EXERCISE INSTRUCTIONS
A word-for-word retyping of the listing below is required, with the pictures dropped.

PROVIDED DATA
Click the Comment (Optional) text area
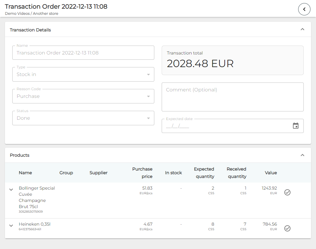316x249 pixels. pos(232,97)
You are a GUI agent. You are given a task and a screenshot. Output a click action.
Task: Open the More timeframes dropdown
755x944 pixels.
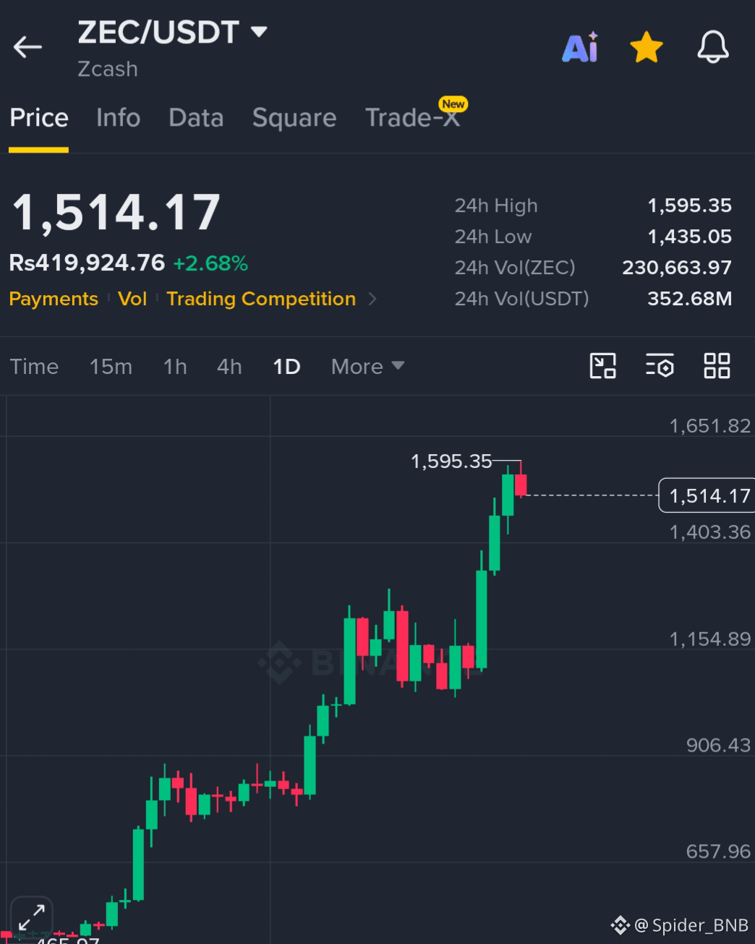click(367, 367)
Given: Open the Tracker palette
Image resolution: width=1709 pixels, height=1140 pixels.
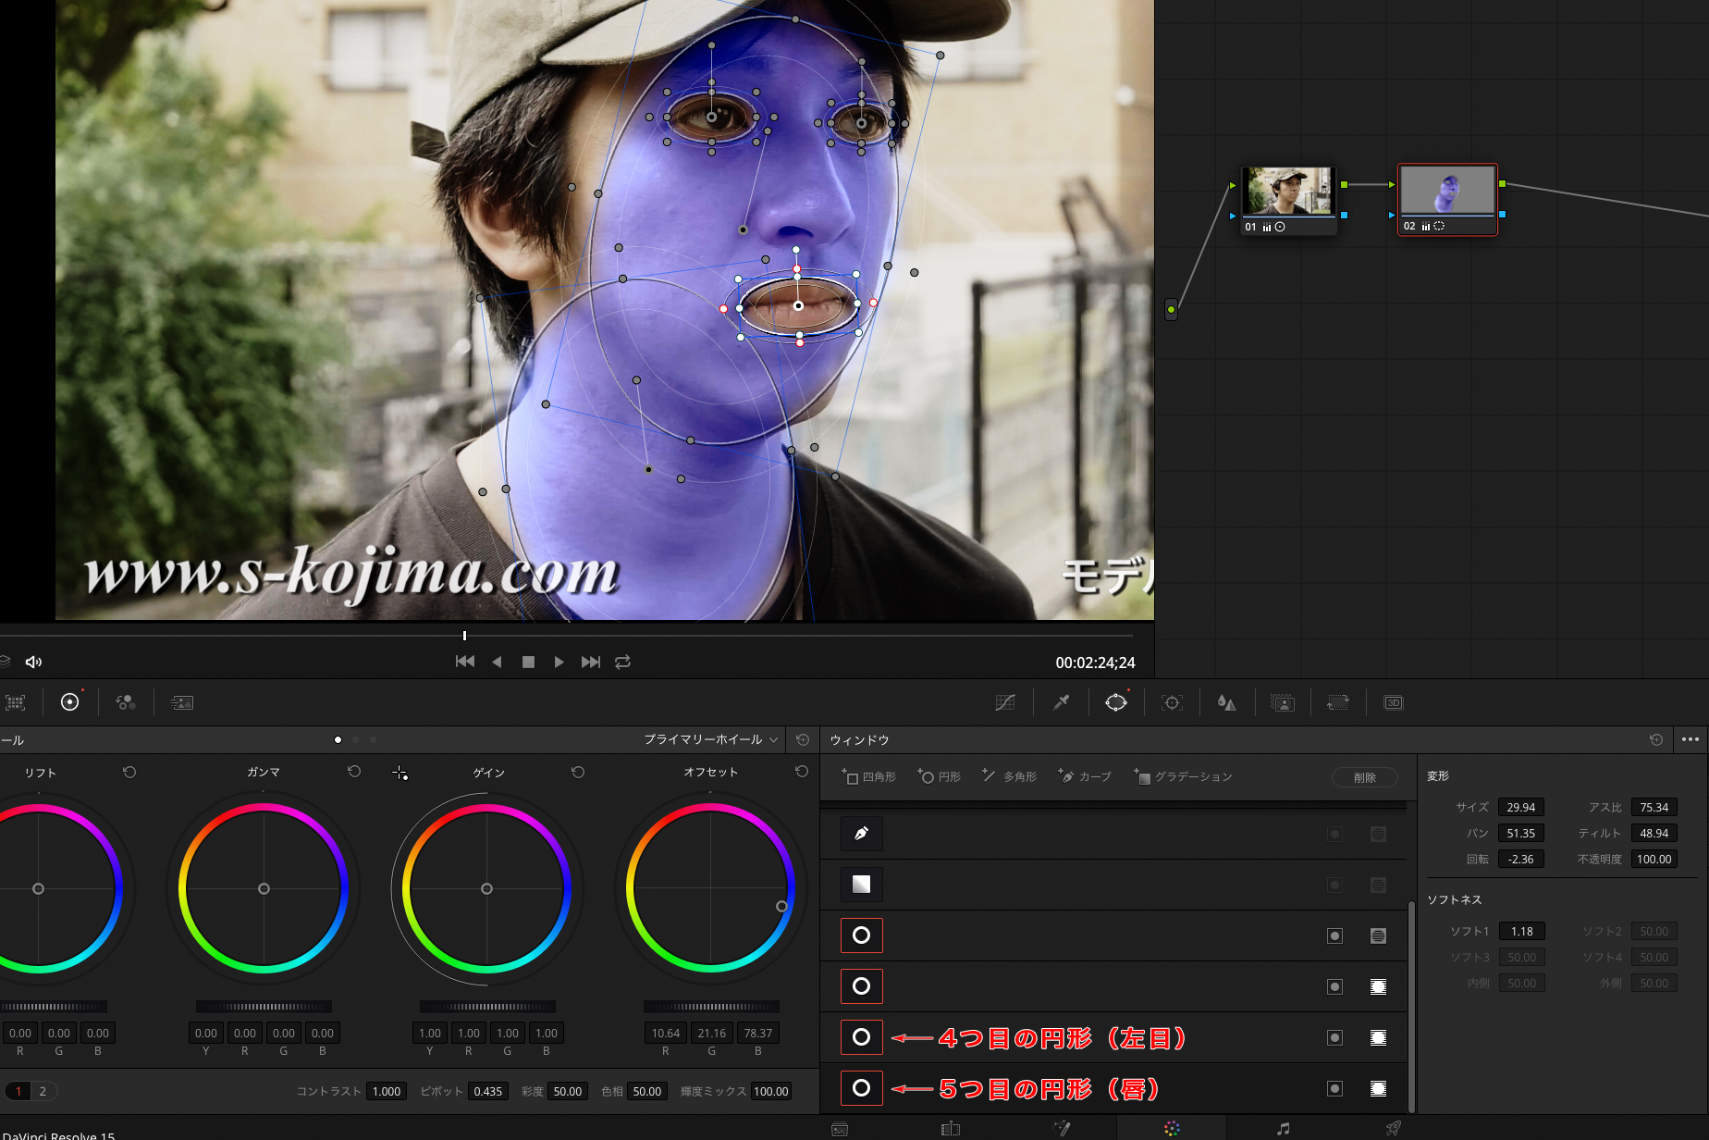Looking at the screenshot, I should [x=1172, y=703].
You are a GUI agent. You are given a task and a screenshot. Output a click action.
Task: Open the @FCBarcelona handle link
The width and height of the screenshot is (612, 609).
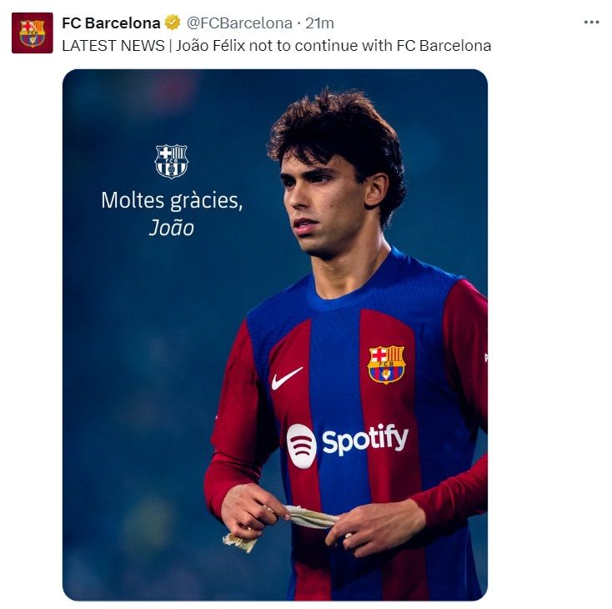pos(240,23)
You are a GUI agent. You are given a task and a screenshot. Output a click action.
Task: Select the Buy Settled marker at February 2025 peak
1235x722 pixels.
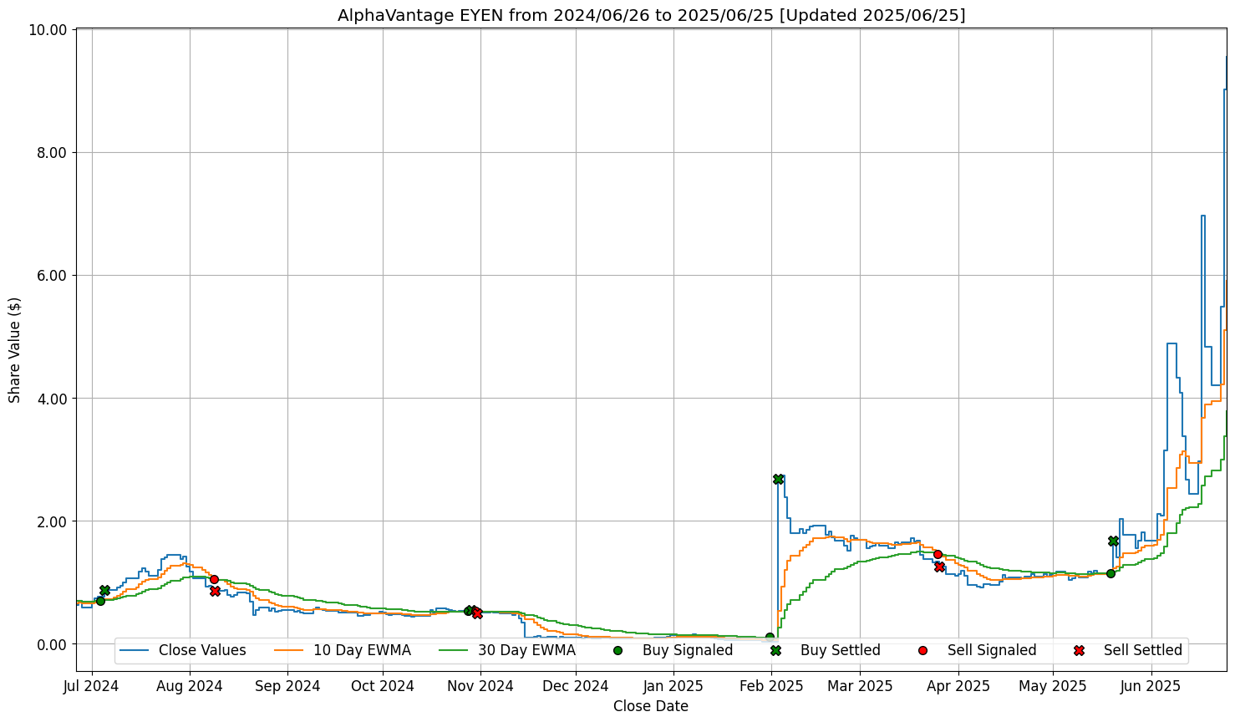(778, 479)
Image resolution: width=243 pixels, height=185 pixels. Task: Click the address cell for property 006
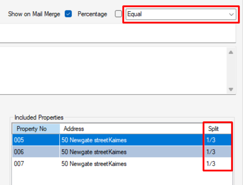pyautogui.click(x=132, y=152)
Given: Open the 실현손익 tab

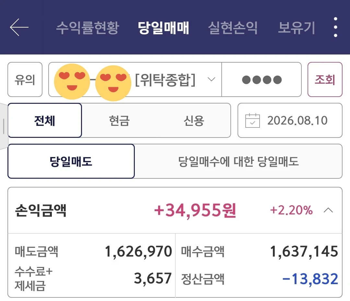Looking at the screenshot, I should (x=232, y=28).
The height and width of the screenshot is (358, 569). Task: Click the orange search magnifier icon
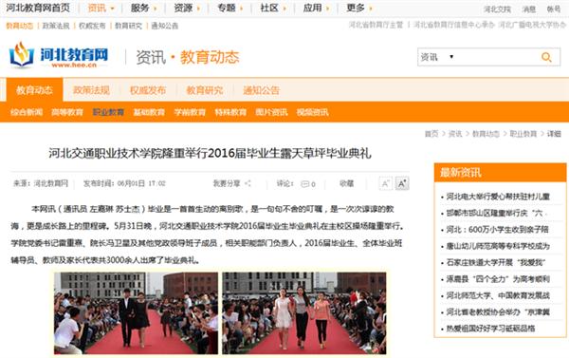pos(546,57)
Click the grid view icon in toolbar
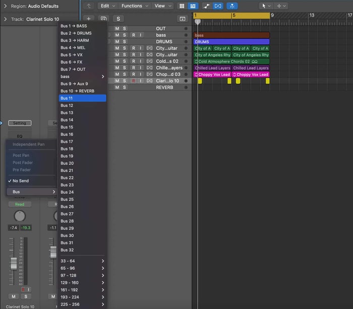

OUTPUT BELOW
Click the Comment (Optional) text area
316x249 pixels. pos(232,97)
You are a GUI agent. You are given a task and a screenshot. Output a click action.
Task: Open the More timeframes dropdown
755x944 pixels.
click(367, 367)
Given: Open the Tracker palette
Image resolution: width=1709 pixels, height=1140 pixels.
Looking at the screenshot, I should [x=1172, y=703].
You are a GUI agent. You are given a task and a screenshot. Output a click action.
Task: Open the @FCBarcelona handle link
The width and height of the screenshot is (612, 609).
pos(240,23)
You are a GUI agent. You are given a task and a screenshot. Output a click action.
Task: Select the Buy Settled marker at February 2025 peak
1235x722 pixels.
(778, 479)
Image resolution: width=243 pixels, height=185 pixels. Task: Click the address cell for property 006
pyautogui.click(x=132, y=152)
Given: Open the 실현손익 tab

Looking at the screenshot, I should (x=232, y=28).
The height and width of the screenshot is (358, 569). Task: Click the orange search magnifier icon
pos(546,57)
Click the grid view icon in toolbar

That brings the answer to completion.